* **Data excerpts**:
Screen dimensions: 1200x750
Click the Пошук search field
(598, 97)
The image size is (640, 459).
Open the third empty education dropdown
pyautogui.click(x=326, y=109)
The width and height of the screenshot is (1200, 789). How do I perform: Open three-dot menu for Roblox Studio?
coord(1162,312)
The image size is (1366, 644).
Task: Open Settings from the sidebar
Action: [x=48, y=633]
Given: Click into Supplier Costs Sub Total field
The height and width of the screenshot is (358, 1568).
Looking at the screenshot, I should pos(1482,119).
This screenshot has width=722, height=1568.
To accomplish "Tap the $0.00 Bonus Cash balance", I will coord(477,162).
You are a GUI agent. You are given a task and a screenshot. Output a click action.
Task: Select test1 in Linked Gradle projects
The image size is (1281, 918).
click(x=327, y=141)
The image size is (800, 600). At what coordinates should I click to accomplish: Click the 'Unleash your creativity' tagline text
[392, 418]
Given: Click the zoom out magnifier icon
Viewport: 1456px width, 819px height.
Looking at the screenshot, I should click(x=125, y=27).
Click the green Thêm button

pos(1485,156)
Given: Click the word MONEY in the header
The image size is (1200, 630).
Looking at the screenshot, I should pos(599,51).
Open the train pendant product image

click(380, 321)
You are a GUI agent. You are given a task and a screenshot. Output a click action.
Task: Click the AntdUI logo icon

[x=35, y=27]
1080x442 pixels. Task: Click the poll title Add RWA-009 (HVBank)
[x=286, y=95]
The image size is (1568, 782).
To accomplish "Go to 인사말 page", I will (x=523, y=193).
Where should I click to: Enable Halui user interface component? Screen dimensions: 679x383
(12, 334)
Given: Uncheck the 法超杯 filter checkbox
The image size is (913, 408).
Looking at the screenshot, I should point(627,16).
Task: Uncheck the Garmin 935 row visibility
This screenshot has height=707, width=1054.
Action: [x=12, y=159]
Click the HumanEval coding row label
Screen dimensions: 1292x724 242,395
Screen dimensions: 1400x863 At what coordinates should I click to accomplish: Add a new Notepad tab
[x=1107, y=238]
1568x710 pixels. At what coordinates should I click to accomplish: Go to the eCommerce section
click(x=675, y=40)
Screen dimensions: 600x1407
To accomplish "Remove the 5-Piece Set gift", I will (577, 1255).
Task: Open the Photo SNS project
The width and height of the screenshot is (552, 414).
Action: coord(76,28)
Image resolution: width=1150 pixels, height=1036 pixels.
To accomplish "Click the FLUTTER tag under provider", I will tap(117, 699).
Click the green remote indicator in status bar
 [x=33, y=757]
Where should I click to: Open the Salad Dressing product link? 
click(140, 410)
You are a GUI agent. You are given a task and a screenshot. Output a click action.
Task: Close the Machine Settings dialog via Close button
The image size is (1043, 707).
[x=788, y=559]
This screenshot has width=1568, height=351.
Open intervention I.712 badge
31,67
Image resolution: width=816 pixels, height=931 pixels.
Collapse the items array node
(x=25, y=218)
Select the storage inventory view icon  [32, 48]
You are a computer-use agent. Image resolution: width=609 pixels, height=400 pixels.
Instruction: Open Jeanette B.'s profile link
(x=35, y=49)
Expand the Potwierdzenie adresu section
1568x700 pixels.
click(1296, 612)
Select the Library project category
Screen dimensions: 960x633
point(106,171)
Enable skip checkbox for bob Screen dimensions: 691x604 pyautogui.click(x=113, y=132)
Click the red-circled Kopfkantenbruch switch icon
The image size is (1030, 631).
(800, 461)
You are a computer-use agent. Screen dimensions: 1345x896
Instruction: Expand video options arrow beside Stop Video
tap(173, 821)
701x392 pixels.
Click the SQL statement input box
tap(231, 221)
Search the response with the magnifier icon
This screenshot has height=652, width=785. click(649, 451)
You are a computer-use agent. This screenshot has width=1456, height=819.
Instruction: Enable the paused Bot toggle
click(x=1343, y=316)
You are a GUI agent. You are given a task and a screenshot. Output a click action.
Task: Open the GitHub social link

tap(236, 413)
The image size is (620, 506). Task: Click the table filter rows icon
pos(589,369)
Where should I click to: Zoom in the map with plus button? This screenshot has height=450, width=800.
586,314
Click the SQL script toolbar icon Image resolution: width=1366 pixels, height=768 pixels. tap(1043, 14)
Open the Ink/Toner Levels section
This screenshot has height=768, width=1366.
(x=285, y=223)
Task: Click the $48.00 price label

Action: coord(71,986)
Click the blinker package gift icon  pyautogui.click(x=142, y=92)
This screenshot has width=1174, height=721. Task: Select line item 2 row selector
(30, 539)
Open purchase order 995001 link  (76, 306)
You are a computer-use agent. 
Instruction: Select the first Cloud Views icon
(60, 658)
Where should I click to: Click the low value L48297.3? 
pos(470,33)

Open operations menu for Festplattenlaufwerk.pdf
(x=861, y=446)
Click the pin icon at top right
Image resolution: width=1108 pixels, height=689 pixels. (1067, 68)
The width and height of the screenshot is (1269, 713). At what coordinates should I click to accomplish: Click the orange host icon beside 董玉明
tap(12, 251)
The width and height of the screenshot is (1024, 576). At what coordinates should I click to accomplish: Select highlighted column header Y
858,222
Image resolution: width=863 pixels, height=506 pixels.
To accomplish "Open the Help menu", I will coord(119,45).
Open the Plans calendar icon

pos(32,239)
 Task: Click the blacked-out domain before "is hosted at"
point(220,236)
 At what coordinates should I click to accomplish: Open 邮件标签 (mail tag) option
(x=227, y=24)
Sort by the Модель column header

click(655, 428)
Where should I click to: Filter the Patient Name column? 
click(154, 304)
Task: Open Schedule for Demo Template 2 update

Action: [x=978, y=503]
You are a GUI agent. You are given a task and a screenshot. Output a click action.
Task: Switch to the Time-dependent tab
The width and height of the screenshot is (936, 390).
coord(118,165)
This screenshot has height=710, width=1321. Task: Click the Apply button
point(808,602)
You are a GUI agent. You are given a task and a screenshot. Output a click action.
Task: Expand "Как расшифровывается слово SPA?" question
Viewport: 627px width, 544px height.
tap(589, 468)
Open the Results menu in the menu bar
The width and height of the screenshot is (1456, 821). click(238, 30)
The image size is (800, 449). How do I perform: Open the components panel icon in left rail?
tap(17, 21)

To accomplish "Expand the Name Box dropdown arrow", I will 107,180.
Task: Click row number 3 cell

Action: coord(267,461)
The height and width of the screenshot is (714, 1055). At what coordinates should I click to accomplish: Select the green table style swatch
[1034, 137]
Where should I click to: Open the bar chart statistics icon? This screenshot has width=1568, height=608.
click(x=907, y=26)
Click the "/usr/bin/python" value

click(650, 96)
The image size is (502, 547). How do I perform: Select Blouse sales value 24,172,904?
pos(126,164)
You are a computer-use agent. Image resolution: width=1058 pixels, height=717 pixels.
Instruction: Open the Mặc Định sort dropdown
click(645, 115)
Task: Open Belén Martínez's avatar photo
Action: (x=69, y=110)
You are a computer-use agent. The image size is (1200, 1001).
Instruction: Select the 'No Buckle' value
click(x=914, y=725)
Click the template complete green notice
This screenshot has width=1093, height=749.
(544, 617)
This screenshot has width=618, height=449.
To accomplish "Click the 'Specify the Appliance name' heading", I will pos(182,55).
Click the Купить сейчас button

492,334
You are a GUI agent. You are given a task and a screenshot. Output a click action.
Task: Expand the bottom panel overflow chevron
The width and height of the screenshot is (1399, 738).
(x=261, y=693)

* **Description of the task**:
Print each entry exactly as it was written.

* **Result of the task**:
Screen dimensions: 1200x750
Click the Пошук search field
(598, 97)
The image size is (640, 459).
Open the third empty education dropdown
pyautogui.click(x=326, y=109)
The width and height of the screenshot is (1200, 789). How do I perform: Open three-dot menu for Roblox Studio?
coord(1162,312)
The image size is (1366, 644).
Task: Open Settings from the sidebar
Action: [x=48, y=633]
Given: Click into Supplier Costs Sub Total field
The height and width of the screenshot is (358, 1568).
Looking at the screenshot, I should pos(1482,119).
This screenshot has width=722, height=1568.
To accomplish "Tap the $0.00 Bonus Cash balance", I will coord(477,162).
You are a GUI agent. You are given a task and a screenshot. Output a click action.
Task: Select test1 in Linked Gradle projects
The image size is (1281, 918).
click(x=327, y=141)
The image size is (800, 600). At what coordinates should I click to accomplish: Click the 'Unleash your creativity' tagline text
[392, 418]
Given: Click the zoom out magnifier icon
Viewport: 1456px width, 819px height.
Looking at the screenshot, I should click(x=125, y=27).
Click the green Thêm button

pos(1485,156)
Given: Click the word MONEY in the header
The image size is (1200, 630).
Looking at the screenshot, I should pos(599,51).
Open the train pendant product image

click(380, 321)
You are a GUI agent. You are given a task and a screenshot. Output a click action.
Task: Click the AntdUI logo icon

[x=35, y=27]
1080x442 pixels. Task: Click the poll title Add RWA-009 (HVBank)
[x=286, y=95]
The image size is (1568, 782).
To accomplish "Go to 인사말 page", I will (x=523, y=193).
Where should I click to: Enable Halui user interface component? Screen dimensions: 679x383
(12, 334)
Given: Uncheck the 法超杯 filter checkbox
The image size is (913, 408).
Looking at the screenshot, I should point(627,16).
Task: Uncheck the Garmin 935 row visibility
This screenshot has height=707, width=1054.
Action: [x=12, y=159]
Click the HumanEval coding row label
Screen dimensions: 1292x724 242,395
Screen dimensions: 1400x863 At what coordinates should I click to accomplish: Add a new Notepad tab
[x=1107, y=238]
1568x710 pixels. At what coordinates should I click to accomplish: Go to the eCommerce section
click(x=675, y=40)
Screen dimensions: 600x1407
To accomplish "Remove the 5-Piece Set gift", I will (577, 1255).
Task: Open the Photo SNS project
The width and height of the screenshot is (552, 414).
Action: coord(76,28)
Image resolution: width=1150 pixels, height=1036 pixels.
To accomplish "Click the FLUTTER tag under provider", I will tap(117, 699).
Click the green remote indicator in status bar
 [x=33, y=757]
Where should I click to: Open the Salad Dressing product link? 
click(140, 410)
You are a GUI agent. You are given a task and a screenshot. Output a click action.
Task: Close the Machine Settings dialog via Close button
The image size is (1043, 707).
[x=788, y=559]
This screenshot has width=1568, height=351.
Open intervention I.712 badge
31,67
Image resolution: width=816 pixels, height=931 pixels.
Collapse the items array node
(x=25, y=218)
Select the storage inventory view icon  [32, 48]
You are a computer-use agent. Image resolution: width=609 pixels, height=400 pixels.
Instruction: Open Jeanette B.'s profile link
(x=35, y=49)
Expand the Potwierdzenie adresu section
1568x700 pixels.
click(1296, 612)
Select the Library project category
Screen dimensions: 960x633
point(106,171)
Enable skip checkbox for bob Screen dimensions: 691x604 pyautogui.click(x=113, y=132)
Click the red-circled Kopfkantenbruch switch icon
The image size is (1030, 631).
(800, 461)
You are a computer-use agent. Screen dimensions: 1345x896
Instruction: Expand video options arrow beside Stop Video
tap(173, 821)
701x392 pixels.
Click the SQL statement input box
tap(231, 221)
Search the response with the magnifier icon
This screenshot has height=652, width=785. click(649, 451)
You are a computer-use agent. This screenshot has width=1456, height=819.
Instruction: Enable the paused Bot toggle
click(x=1343, y=316)
You are a GUI agent. You are given a task and a screenshot. Output a click action.
Task: Open the GitHub social link

tap(236, 413)
The image size is (620, 506). Task: Click the table filter rows icon
pos(589,369)
Where should I click to: Zoom in the map with plus button? This screenshot has height=450, width=800.
586,314
Click the SQL script toolbar icon Image resolution: width=1366 pixels, height=768 pixels. tap(1043, 14)
Open the Ink/Toner Levels section
This screenshot has height=768, width=1366.
(x=285, y=223)
Task: Click the $48.00 price label

Action: coord(71,986)
Click the blinker package gift icon  pyautogui.click(x=142, y=92)
This screenshot has width=1174, height=721. Task: Select line item 2 row selector
(30, 539)
Open purchase order 995001 link  (76, 306)
You are a computer-use agent. 
Instruction: Select the first Cloud Views icon
(60, 658)
Where should I click to: Click the low value L48297.3? 
pos(470,33)

Open operations menu for Festplattenlaufwerk.pdf
(x=861, y=446)
Click the pin icon at top right
Image resolution: width=1108 pixels, height=689 pixels. (1067, 68)
The width and height of the screenshot is (1269, 713). At what coordinates should I click to accomplish: Click the orange host icon beside 董玉明
tap(12, 251)
The width and height of the screenshot is (1024, 576). At what coordinates should I click to accomplish: Select highlighted column header Y
858,222
Image resolution: width=863 pixels, height=506 pixels.
To accomplish "Open the Help menu", I will coord(119,45).
Open the Plans calendar icon

pos(32,239)
 Task: Click the blacked-out domain before "is hosted at"
point(220,236)
 At what coordinates should I click to accomplish: Open 邮件标签 (mail tag) option
(x=227, y=24)
Sort by the Модель column header

click(655, 428)
Where should I click to: Filter the Patient Name column? 
click(154, 304)
Task: Open Schedule for Demo Template 2 update

Action: [x=978, y=503]
You are a GUI agent. You are given a task and a screenshot. Output a click action.
Task: Switch to the Time-dependent tab
The width and height of the screenshot is (936, 390).
coord(118,165)
This screenshot has height=710, width=1321. Task: Click the Apply button
point(808,602)
You are a GUI agent. You are given a task and a screenshot. Output a click action.
Task: Expand "Как расшифровывается слово SPA?" question
Viewport: 627px width, 544px height.
tap(589, 468)
Open the Results menu in the menu bar
The width and height of the screenshot is (1456, 821). click(238, 30)
The image size is (800, 449). How do I perform: Open the components panel icon in left rail?
tap(17, 21)

To accomplish "Expand the Name Box dropdown arrow", I will 107,180.
Task: Click row number 3 cell

Action: coord(267,461)
The height and width of the screenshot is (714, 1055). At what coordinates should I click to accomplish: Select the green table style swatch
[1034, 137]
Where should I click to: Open the bar chart statistics icon? This screenshot has width=1568, height=608.
click(x=907, y=26)
Click the "/usr/bin/python" value

click(650, 96)
The image size is (502, 547). How do I perform: Select Blouse sales value 24,172,904?
pos(126,164)
You are a computer-use agent. Image resolution: width=1058 pixels, height=717 pixels.
Instruction: Open the Mặc Định sort dropdown
click(645, 115)
Task: Open Belén Martínez's avatar photo
Action: (x=69, y=110)
You are a computer-use agent. The image size is (1200, 1001).
Instruction: Select the 'No Buckle' value
click(x=914, y=725)
Click the template complete green notice
This screenshot has width=1093, height=749.
(544, 617)
This screenshot has width=618, height=449.
To accomplish "Click the 'Specify the Appliance name' heading", I will pos(182,55).
Click the Купить сейчас button

492,334
You are a GUI agent. You are given a task and a screenshot. Output a click action.
Task: Expand the bottom panel overflow chevron
The width and height of the screenshot is (1399, 738).
(x=261, y=693)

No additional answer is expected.